§ What to do
Every line of the listing should be retyped exactly, but none of the pictures should be.

━━━━

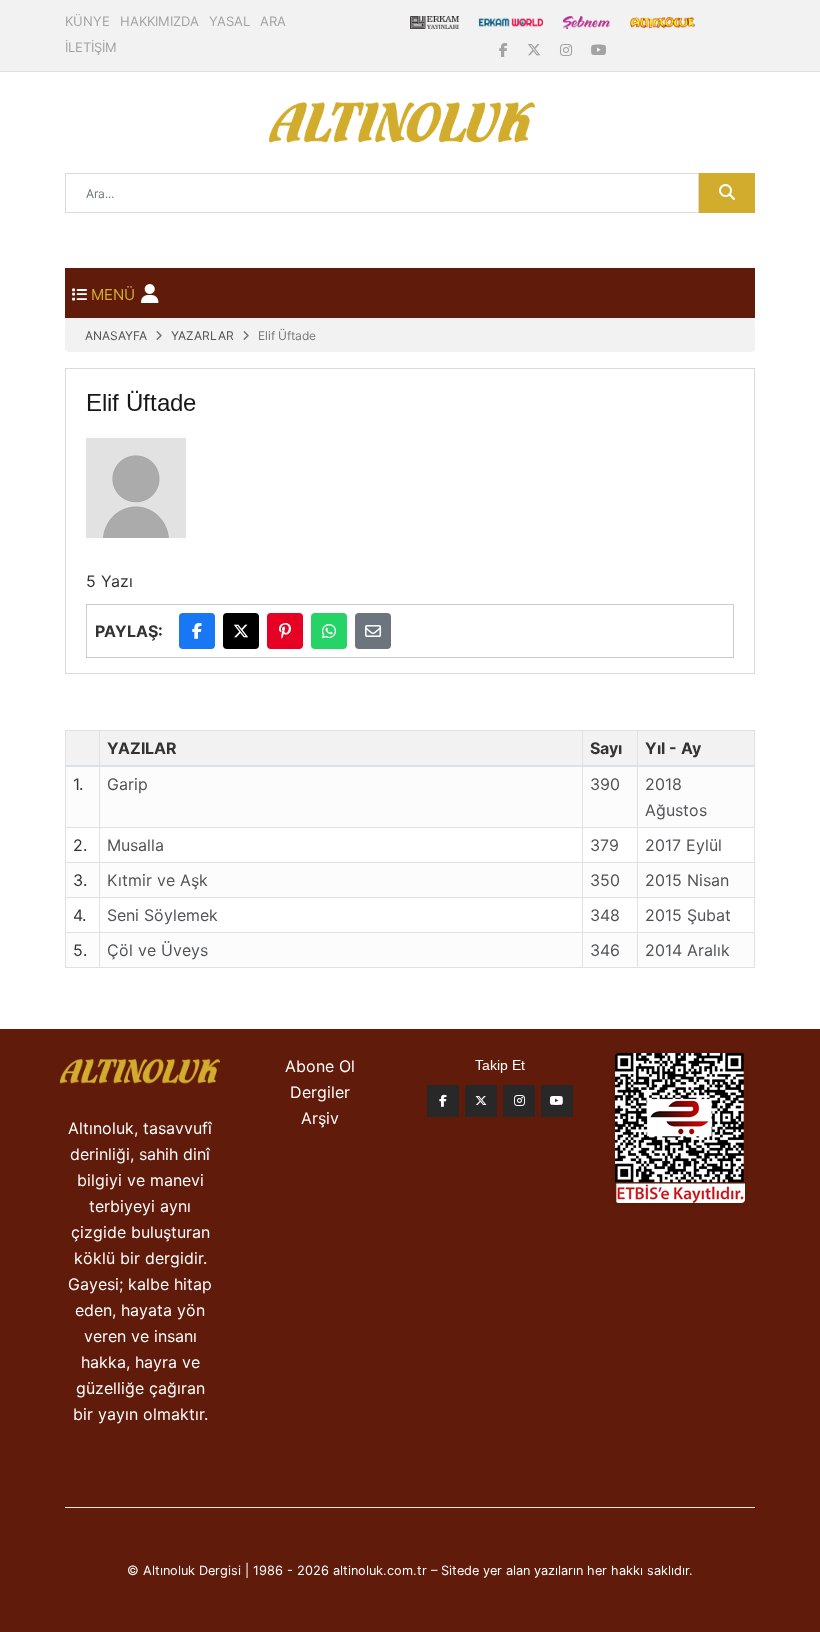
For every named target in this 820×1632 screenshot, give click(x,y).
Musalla (135, 845)
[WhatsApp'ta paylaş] (329, 631)
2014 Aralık (687, 950)
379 (604, 845)
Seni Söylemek (162, 915)
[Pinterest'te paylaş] (285, 631)
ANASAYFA (116, 335)
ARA (273, 21)
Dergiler (320, 1092)
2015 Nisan (687, 880)
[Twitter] (481, 1101)
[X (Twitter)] (536, 49)
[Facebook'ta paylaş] (197, 631)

━━━━

§ Written solution
For every named target in this 820×1632 screenshot, give click(x,y).
Musalla (135, 845)
[WhatsApp'ta paylaş] (329, 631)
2014 Aralık (687, 950)
379 (604, 845)
Seni Söylemek (162, 915)
[Pinterest'te paylaş] (285, 631)
ANASAYFA (116, 335)
ARA (273, 21)
Dergiler (320, 1092)
2015 Nisan (687, 880)
[Twitter] (481, 1101)
[X (Twitter)] (536, 49)
[Facebook'ta paylaş] (197, 631)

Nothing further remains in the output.